Please copy the material below verbatim, everything from the line containing "Where should I click to: Select" down through the line containing "tap(257, 243)", both included.

(Data entries)
○ ○ ○

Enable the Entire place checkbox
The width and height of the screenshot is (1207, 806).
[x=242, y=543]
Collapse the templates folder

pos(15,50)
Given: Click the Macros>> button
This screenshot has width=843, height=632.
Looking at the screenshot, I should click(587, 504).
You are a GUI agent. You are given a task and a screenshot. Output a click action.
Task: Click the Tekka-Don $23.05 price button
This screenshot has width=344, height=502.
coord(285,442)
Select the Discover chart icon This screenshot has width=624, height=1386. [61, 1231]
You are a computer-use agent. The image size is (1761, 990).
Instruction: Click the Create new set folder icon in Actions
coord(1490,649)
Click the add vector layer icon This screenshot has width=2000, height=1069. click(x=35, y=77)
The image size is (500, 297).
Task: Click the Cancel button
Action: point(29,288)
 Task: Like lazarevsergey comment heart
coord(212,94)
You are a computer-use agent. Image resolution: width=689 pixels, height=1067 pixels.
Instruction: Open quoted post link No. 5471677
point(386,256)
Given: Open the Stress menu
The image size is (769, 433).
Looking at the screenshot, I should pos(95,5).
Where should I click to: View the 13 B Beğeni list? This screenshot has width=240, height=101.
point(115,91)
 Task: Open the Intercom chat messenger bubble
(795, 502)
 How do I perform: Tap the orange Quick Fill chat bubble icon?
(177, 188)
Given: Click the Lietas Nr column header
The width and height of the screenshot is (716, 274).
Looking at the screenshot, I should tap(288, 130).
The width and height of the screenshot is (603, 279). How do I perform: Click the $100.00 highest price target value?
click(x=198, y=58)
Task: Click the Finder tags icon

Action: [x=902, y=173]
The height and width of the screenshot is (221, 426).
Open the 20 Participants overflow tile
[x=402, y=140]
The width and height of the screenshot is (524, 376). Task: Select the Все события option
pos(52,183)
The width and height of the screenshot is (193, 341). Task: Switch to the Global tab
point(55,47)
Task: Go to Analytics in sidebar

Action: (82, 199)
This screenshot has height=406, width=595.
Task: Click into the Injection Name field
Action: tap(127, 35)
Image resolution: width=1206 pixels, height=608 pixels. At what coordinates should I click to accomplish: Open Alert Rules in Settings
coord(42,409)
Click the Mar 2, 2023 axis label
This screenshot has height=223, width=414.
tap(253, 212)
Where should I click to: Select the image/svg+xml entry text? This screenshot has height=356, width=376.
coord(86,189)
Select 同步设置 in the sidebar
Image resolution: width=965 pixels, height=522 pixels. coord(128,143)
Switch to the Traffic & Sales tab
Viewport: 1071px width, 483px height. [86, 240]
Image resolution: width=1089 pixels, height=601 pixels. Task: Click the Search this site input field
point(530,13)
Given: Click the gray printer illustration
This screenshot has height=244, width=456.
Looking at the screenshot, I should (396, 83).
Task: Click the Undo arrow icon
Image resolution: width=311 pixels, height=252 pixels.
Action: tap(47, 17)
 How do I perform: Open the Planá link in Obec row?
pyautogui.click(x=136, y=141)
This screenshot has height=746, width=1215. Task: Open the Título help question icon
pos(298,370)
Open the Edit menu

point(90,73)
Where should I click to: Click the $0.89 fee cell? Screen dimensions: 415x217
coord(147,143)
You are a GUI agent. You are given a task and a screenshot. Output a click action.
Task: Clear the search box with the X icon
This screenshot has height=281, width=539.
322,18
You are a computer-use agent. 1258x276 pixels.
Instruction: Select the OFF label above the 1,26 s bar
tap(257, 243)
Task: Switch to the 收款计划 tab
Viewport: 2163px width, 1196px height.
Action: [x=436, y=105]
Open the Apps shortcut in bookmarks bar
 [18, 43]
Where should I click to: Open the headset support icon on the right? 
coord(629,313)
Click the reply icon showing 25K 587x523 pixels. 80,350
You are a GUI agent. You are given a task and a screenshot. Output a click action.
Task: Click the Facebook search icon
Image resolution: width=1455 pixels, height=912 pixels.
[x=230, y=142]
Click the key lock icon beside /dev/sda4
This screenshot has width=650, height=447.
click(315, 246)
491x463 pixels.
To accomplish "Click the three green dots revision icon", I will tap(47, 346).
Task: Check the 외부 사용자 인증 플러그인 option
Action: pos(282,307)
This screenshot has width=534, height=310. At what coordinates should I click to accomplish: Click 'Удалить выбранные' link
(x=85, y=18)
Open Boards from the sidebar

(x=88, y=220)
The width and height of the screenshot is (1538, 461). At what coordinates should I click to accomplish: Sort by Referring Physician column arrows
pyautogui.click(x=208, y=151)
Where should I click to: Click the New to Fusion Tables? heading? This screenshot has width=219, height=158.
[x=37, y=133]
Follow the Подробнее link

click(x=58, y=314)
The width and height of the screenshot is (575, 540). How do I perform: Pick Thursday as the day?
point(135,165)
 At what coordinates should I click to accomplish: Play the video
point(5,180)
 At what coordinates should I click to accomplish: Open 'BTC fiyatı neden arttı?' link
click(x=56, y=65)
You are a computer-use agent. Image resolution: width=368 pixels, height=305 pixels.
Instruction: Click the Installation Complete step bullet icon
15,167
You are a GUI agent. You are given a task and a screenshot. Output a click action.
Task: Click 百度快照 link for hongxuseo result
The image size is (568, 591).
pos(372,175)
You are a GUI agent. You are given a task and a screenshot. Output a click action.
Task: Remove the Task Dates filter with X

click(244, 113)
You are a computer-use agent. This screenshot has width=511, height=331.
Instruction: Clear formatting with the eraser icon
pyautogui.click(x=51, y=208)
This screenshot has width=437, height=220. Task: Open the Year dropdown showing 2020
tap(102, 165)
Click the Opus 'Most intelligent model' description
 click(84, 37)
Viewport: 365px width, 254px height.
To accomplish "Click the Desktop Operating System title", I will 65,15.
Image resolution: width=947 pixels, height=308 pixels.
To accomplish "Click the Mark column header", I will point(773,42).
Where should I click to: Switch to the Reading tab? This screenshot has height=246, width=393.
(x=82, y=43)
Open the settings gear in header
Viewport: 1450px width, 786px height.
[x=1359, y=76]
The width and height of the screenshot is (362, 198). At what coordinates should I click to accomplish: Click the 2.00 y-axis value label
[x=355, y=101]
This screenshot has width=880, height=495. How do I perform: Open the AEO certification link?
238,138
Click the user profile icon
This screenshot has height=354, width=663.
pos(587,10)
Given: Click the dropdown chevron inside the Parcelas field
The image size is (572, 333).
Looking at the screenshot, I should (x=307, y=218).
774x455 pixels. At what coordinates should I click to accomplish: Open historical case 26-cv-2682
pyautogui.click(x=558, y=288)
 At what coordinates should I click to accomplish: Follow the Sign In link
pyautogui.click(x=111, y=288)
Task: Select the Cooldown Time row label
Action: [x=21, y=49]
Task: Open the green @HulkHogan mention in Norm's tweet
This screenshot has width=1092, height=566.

○ ○ ○

### RESPONSE TO THIS TASK
Where should I click to: Select the image/svg+xml entry text? This screenshot has height=356, width=376.
coord(86,189)
Select 同步设置 in the sidebar
Image resolution: width=965 pixels, height=522 pixels. coord(128,143)
Switch to the Traffic & Sales tab
Viewport: 1071px width, 483px height. [86, 240]
Image resolution: width=1089 pixels, height=601 pixels. Task: Click the Search this site input field
point(530,13)
Given: Click the gray printer illustration
This screenshot has height=244, width=456.
Looking at the screenshot, I should (396, 83).
Task: Click the Undo arrow icon
Image resolution: width=311 pixels, height=252 pixels.
Action: tap(47, 17)
 How do I perform: Open the Planá link in Obec row?
pyautogui.click(x=136, y=141)
This screenshot has height=746, width=1215. Task: Open the Título help question icon
pos(298,370)
Open the Edit menu

point(90,73)
Where should I click to: Click the $0.89 fee cell? Screen dimensions: 415x217
coord(147,143)
You are a GUI agent. You are given a task and a screenshot. Output a click action.
Task: Clear the search box with the X icon
This screenshot has height=281, width=539.
322,18
You are a computer-use agent. 1258x276 pixels.
Instruction: Select the OFF label above the 1,26 s bar
tap(257, 243)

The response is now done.